▸ **EXERCISE REQUIREMENTS**
A - Copy the exhibition text about Jessie White Mario and Beryl Bainbridge from "Ben Elwes Fine" to "Beryl Bainbridge (1932-2010).".
B - For each statement, say whether the exhibition text about Jessie White Mario and Beryl Bainbridge agrees with it, and quote the words that decide it. (i) The exhibition runs from 2 to 16 July 2021. (ii) Beryl Bainbridge is described as a journalist. (iii) Jessie White Mario wrote a biography of Garibaldi published in 1885.
C - Pick up the exhibition text about Jessie White Mario and Beryl Bainbridge where it stops, and keep writing.

▸ **TEXT PASSAGE**
Segment Open

Writers and Revolutionaries

2 - 16 July 2021

Monday to Friday 9:30am to 5:30pm, or by appointment

Literary Women: Writers and Revolutionaries

Ben Elwes Fine Art celebrates two remarkable British women and their ground-breaking careers. Newly-discovered works shine a light on the revolutionary journalist, social activist and nurse, Jessie White Mario (1832-1906), and the celebrated novelist and artist Dame Beryl Bainbridge (1932-2010). 

 

Depicted in a previously-unknown Carrera marble bust attributed to the American sculptor Anne Whitney (1821-1915), Jessie White Mario pushed traditional Victorian female boundaries and deployed her pen to advocate for the Italian Risorgimento, to protest against poverty and slavery, and to make a stand for the place of women in non-traditional professions such as medicine. Hurricane Jessie, as she was known, had international acclaim as a journalist with audiences in Britain, America and Italy. Through her marriage to Alberto Mario (1825-1883), she became a loyal adherent to the Italian revolutionary leader Giuseppe Garibaldi (1807-1882) and was author of his seminal biography of 1885.

Segment Closed

▸ **INFORMATION SUPPLIED**
Segment Open

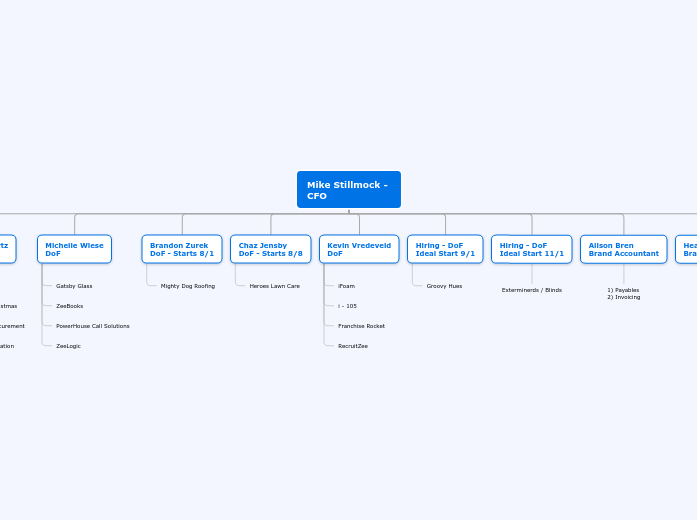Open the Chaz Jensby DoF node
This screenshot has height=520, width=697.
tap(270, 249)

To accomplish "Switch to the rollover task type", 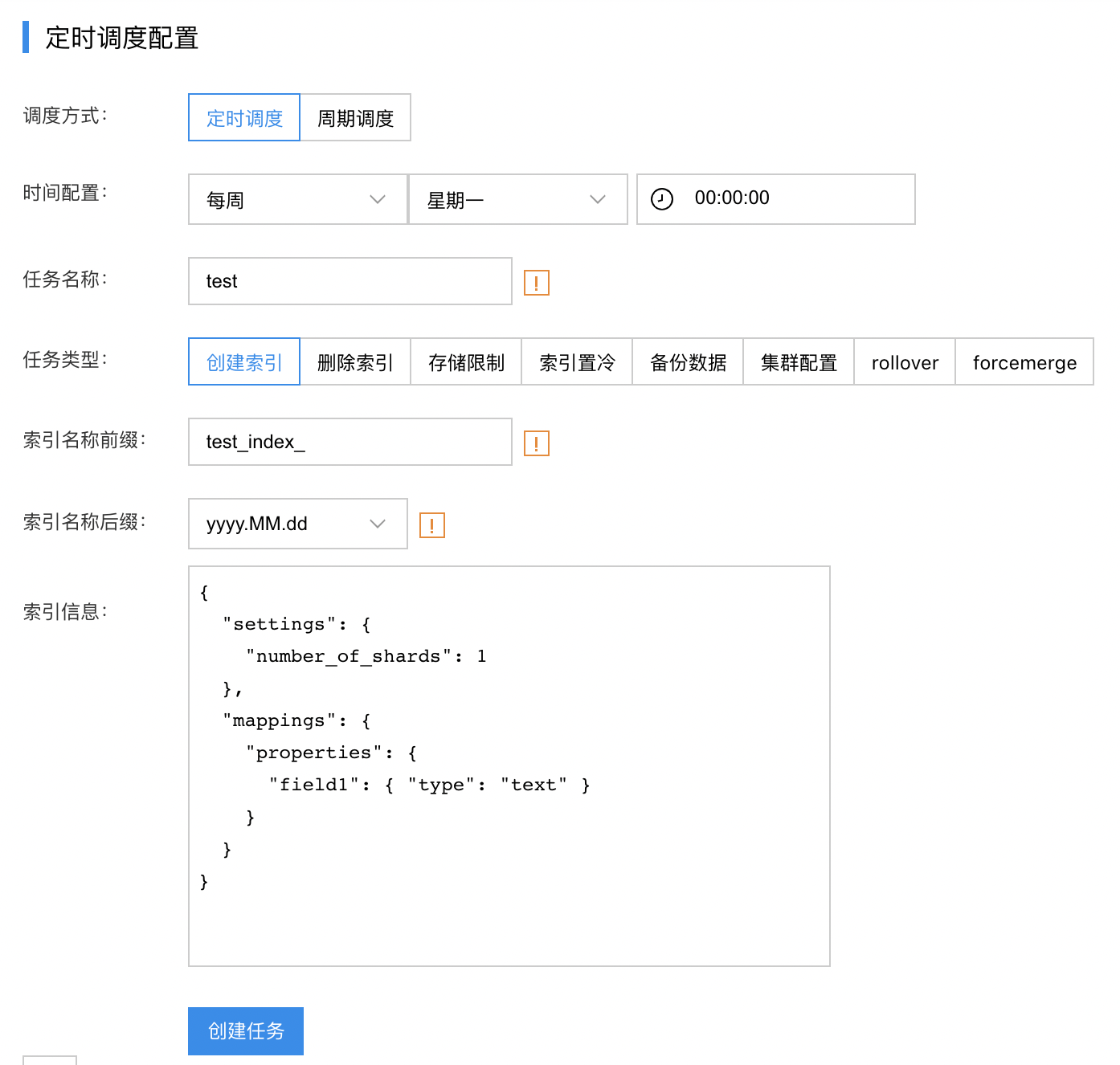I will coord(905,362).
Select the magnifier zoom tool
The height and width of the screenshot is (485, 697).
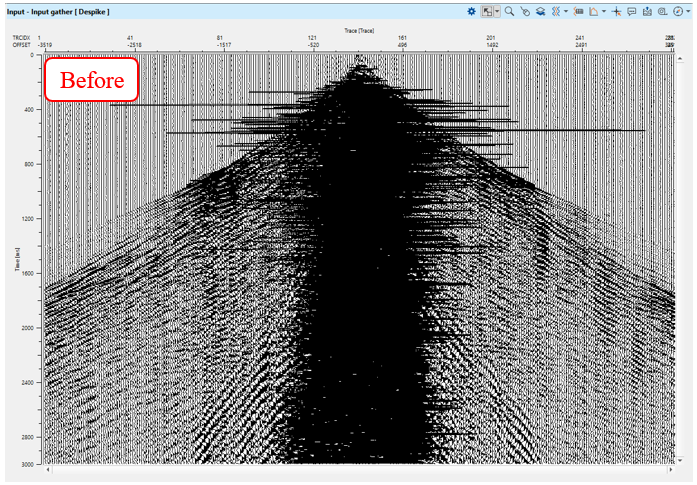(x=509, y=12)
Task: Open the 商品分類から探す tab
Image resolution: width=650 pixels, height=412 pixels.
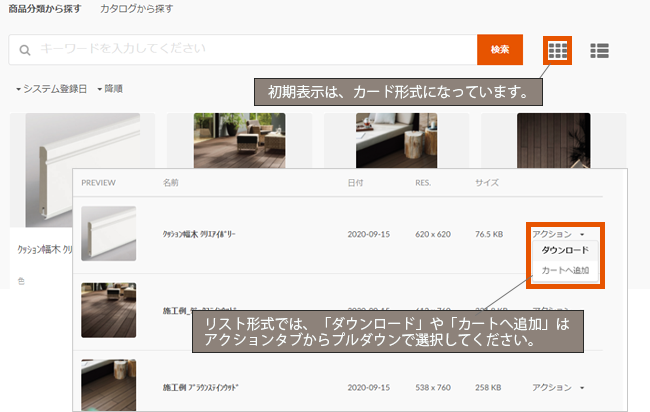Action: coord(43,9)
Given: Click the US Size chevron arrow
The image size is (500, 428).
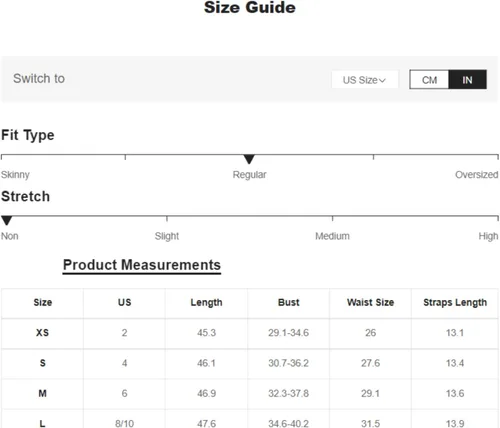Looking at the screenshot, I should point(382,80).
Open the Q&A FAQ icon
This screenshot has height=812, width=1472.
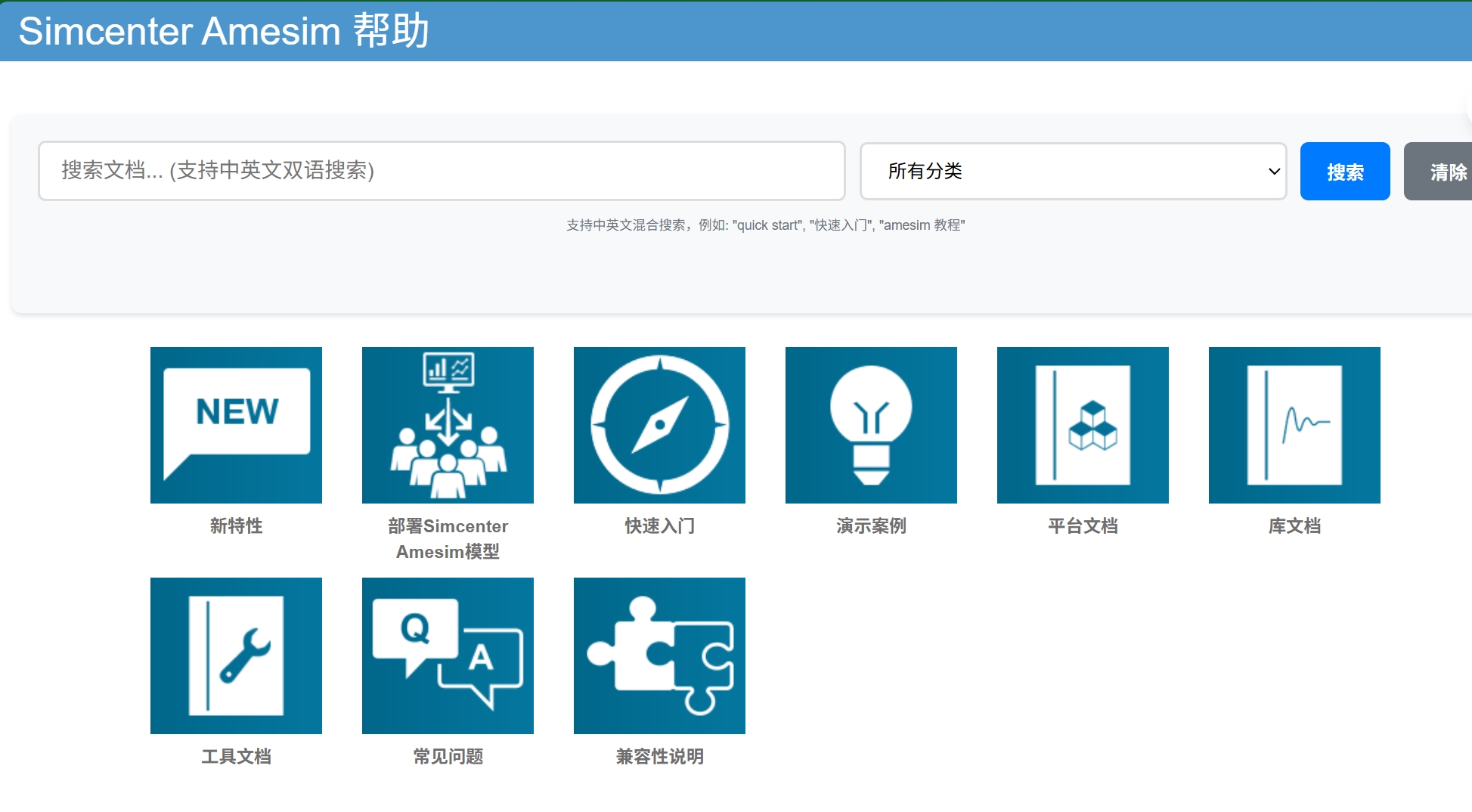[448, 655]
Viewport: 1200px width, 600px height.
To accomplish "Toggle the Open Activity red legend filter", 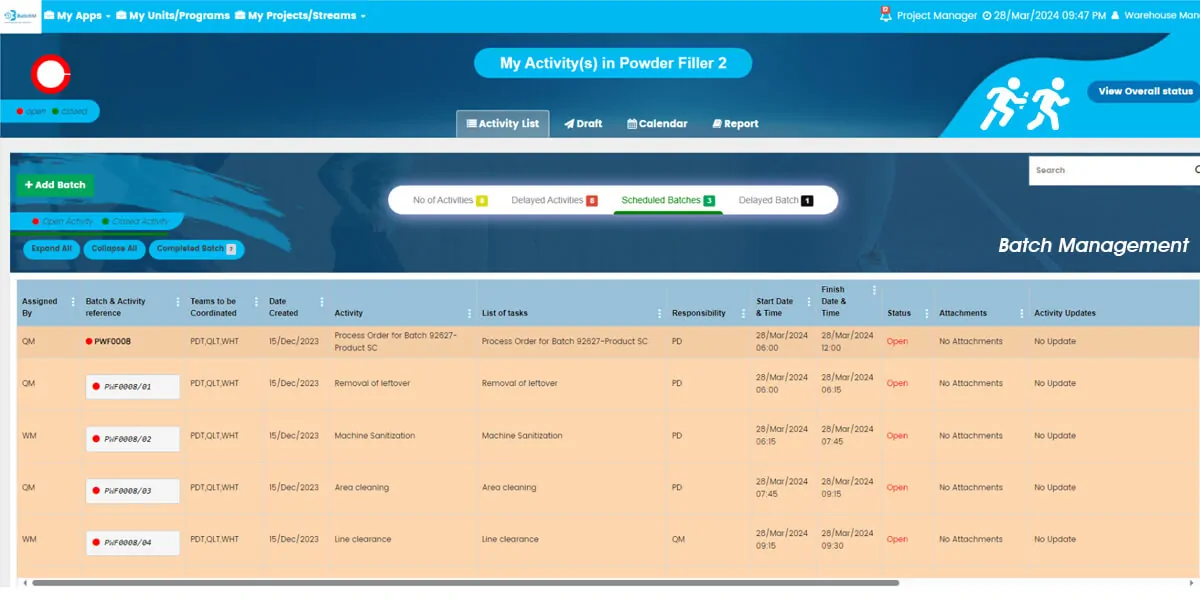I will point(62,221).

Segment Closed

▸ **RESPONSES IN ORDER**
A -
Ben Elwes Fine Art celebrates two remarkable British women and their ground-breaking careers. Newly-discovered works shine a light on the revolutionary journalist, social activist and nurse, Jessie White Mario (1832-1906), and the celebrated novelist and artist Dame Beryl Bainbridge (1932-2010).

B -
(i) Yes: "2 - 16 July 2021"
(ii) No: "the celebrated novelist and artist Dame Beryl Bainbridge"
(iii) Yes: "was author of his seminal biography of 1885"

C -
Originally from Liverpool and described as a national treasure, Dame Beryl Bainbridge was primarily known for her works of psychological fiction, often macabre tales set among the English working class. Bainbridge won the Whitbread Award for best novel in 1977 and 1996, was nominated five times for the Booker Prize, and in 2008 The Times named Bainbridge on its list of ‘The 10 greatest British writers since 1945’.  However, most people are unaware that she was also a notable artist. In 2012 National Museums Liverpool staged a monographic exhibition of her work entitled Beryl Bainbridge, painter. Ben Elwes Fine Art presents Bainbridge in a 1965 self-portrait with her three young children which has recently come to light.

 

Visitors to Ben Elwes Fine Art will also be able to view works across four centuries, from an early 15th-century altarpiece to an innovative mid-century Perspex sculpture by Russian-British-American artist Naum Gabo (1890-1977), whose work stems from the upheavals of the Russian Revolution.